As an advance in the research from Snijders and colleagues published in Brain on 1st December 2010, a study was reported, which looked at gait planning in patients with freezing of gait, using motor imagery of walking in combination with brain scanning. They included 24 patients with Parkinson’s disease: 12 patients with freezing of gait, 12 matched patients without freezing of gait and 21 matched healthy controls. Subjects performed two previously validated tasks—motor imagery of gait and a visual imagery control task. During motor imagery of gait, patients with freezing of gait showed more activity than patients without freezing of gait in the mesencephalic locomotor region.

And what does this brain area do? Well, on deeper examination, it seems that – as usual – no-one precisely knows, and the situation is undoubtedly complicated by the fact that defining this region in the human brain has been troublesome, in relation to our non-human counterparts. Based on biologically hypothesized connections of the central pattern generator in the salamander, it is now a widely held belief that this part of the brain indeed represents some sort of a robotic system which acts as a generator of simple movements. For example, electrical measurement studies from Steeves and Jordan back in 1984 have shown that stimulation of the mesencephalic locomotor region (MLR) located in the brain of the salamander produce different gaits, swimming or walking, depending on intensity level.
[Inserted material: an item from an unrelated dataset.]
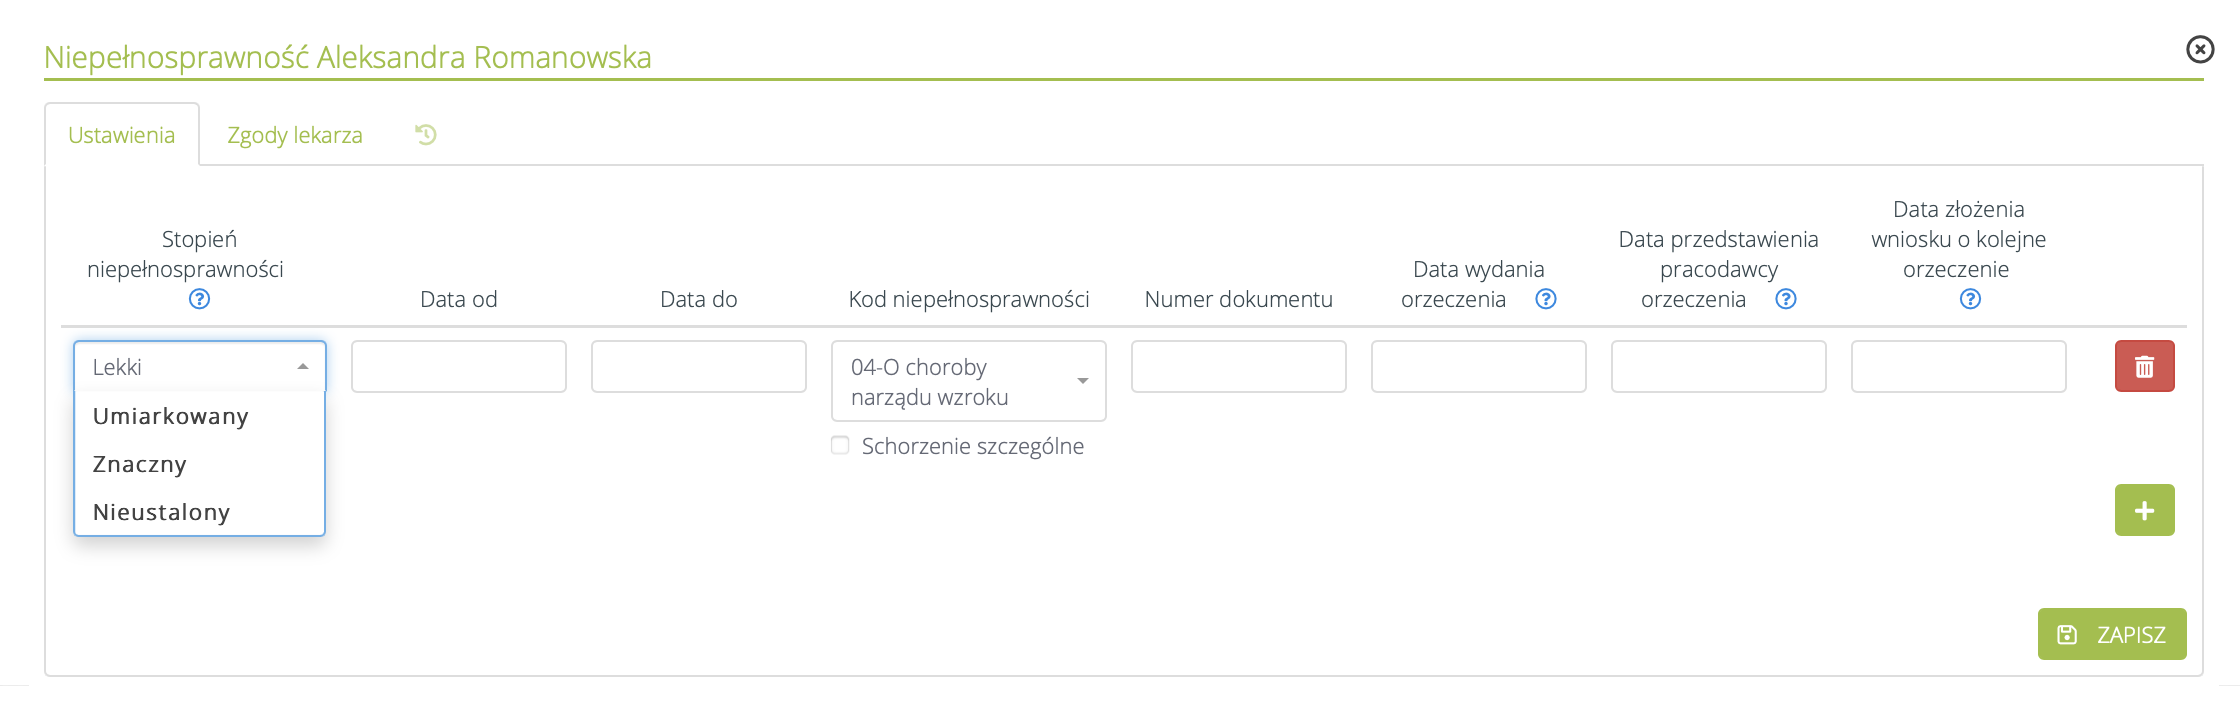Click the Data do input field
Viewport: 2240px width, 714px height.
point(698,366)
So where is this part of the brain exactly? Well, they describe:

Ascending projections were observed to the subthalamic nucleus, caudal hypothalamic nuclei, the centrum medianum nucleus of the thalamus, the ventral tegmental area of Tsai, the superior colliculus, and the periaqueductal gray region. The ascending projections were also ipsilateral, with sparse contralateral labeling confined to areas which received ipsilateral projections. Projections to the contralateral cuneiform nucleus were also consistently observed. The results, when compared to those of another study, suggest that the classical MLR is anatomically distinct from the more medial sites in the mesencephalon which can also induce locomotion.

In all honesty, this leaves me pretty clueless, and I doubt whether a human neurosurgeon would feel particularly comfortable with this working definition, either. But that brings one onto a really interesting point – can knowing the abnormal part of the brain is help with precise neurosurgery into a part of the brain, called ‘stereotactic surgery’? Well – maybe no, if “patients with freezing of gait also tended to have decreased responses in mesial frontal and posterior parietal regions“.
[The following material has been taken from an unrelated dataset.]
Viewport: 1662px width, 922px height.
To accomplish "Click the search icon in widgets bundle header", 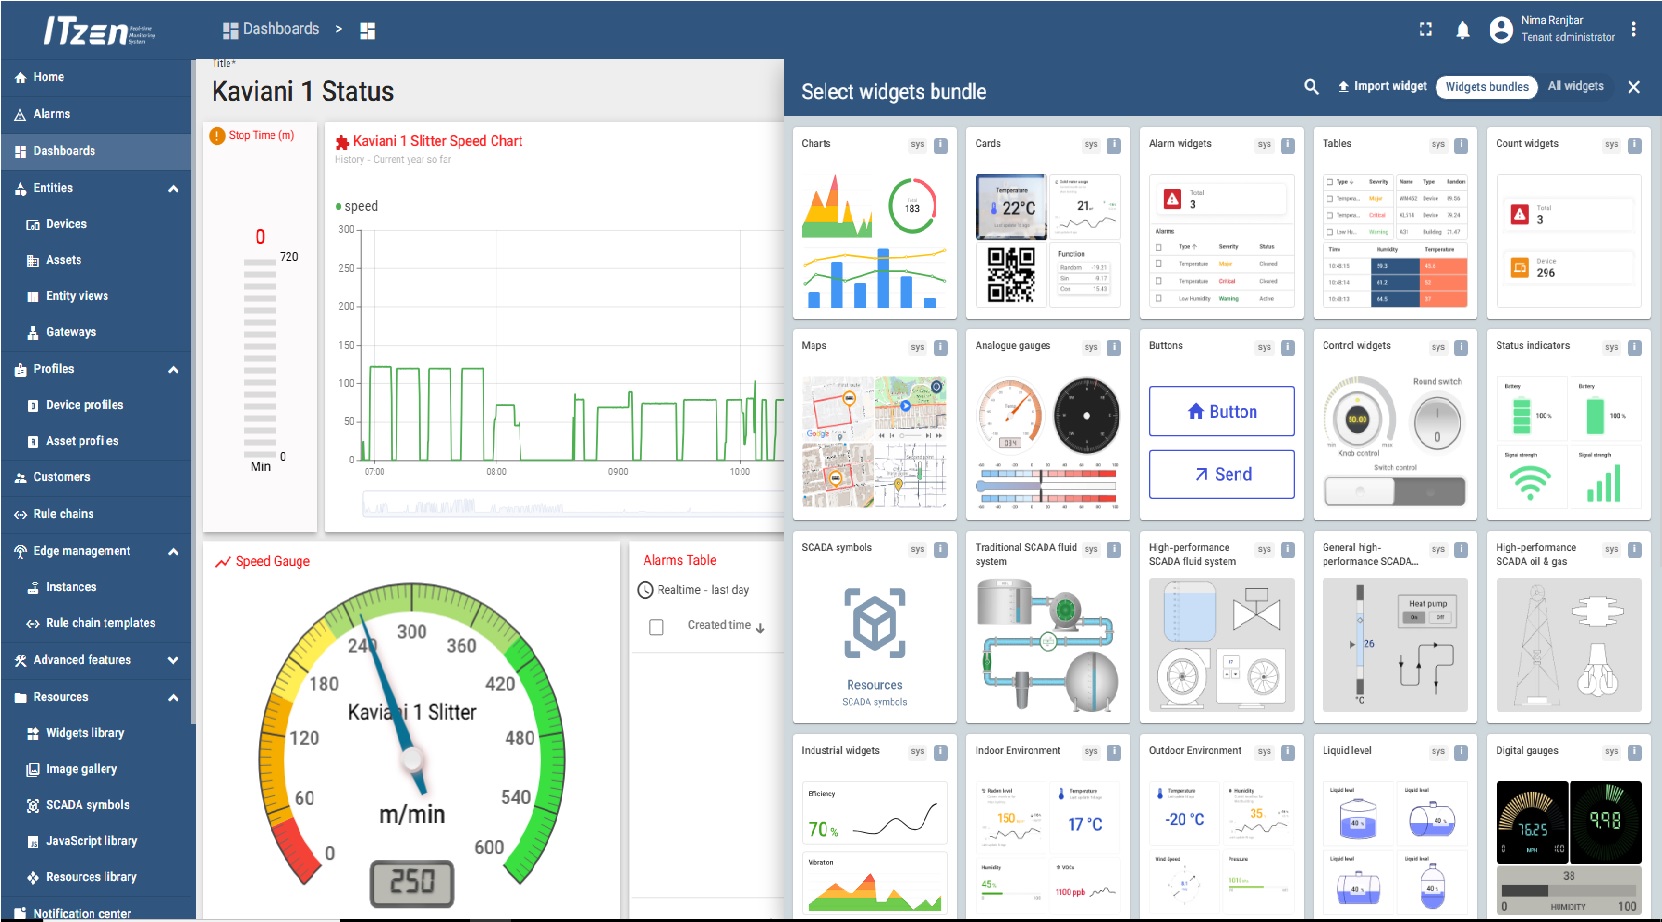I will coord(1311,87).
Is what they’ve done useful then? Yeah, but it is also the case they’ve found brain areas which correlate with this abnormal behaviour, rather than necessarily causing it. I remember the classic Psychology finals question from Cambridge from the early 1980s which provided, “If we subtract the brain areas activated by Christian saying the Lord’s Prayer from those activated by atheists saying the same prayer, would we have found the neural substrate of Christianity?” The paper in my sense falls into this classic problem of brain scanning, but what choice did the investigators really have because they couldn’t have got them into a scanner, freeze, and then unfreeze? That would in a sense be the ideal experiment, and it indeed might be possible if there were a convincing animal model of FOG and freezing-of-gait, but this surely is a long-way off.
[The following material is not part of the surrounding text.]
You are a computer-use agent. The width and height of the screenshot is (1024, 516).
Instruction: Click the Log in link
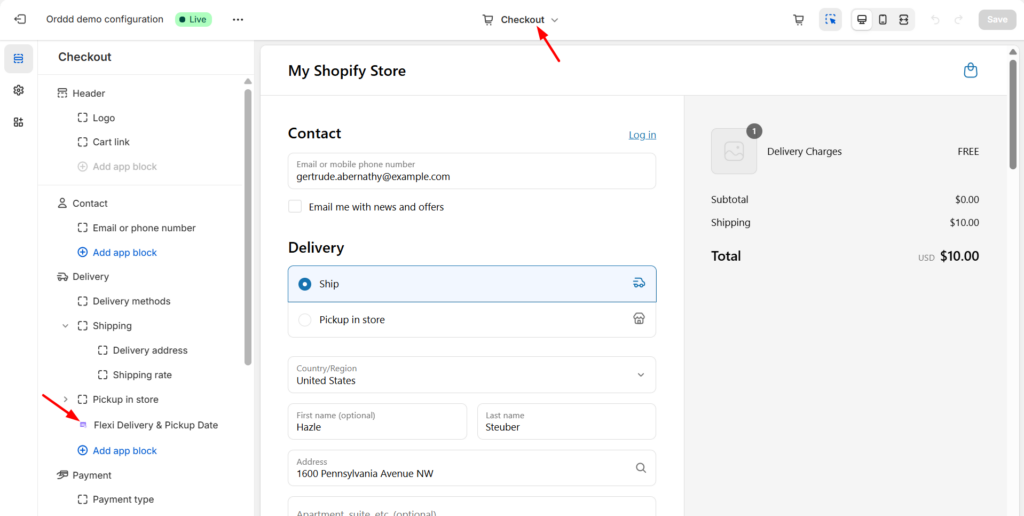coord(642,135)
Interesting further reading

Anke H. Snijders, Inge Leunissen, Maaike Bakker, Sebastiaan Overeem, Rick C. Helmich, Bastiaan R. Bloem, and Ivan Toni. Gait-related cerebral alterations in patients with Parkinson’s disease with freezing of gait Brain first published online December 1, 2010 doi:10.1093/brain/awq324

Steeves JV, Jordan, LM.  Autoradiographic demonstration of the projections from the mesencephalic locomotor region. Brain Res. 1984 Jul 30;307(1-2):263-76. http://www.ncbi.nlm.nih.gov/pubmed/6466996

Rahman, S, Griffin, HJ, Quinn, NP, Janahshahi, M.  The factors that induce or overcome freezing of gait in Parkinson’s disease. Behav Neurol 2008;19(3):127-36.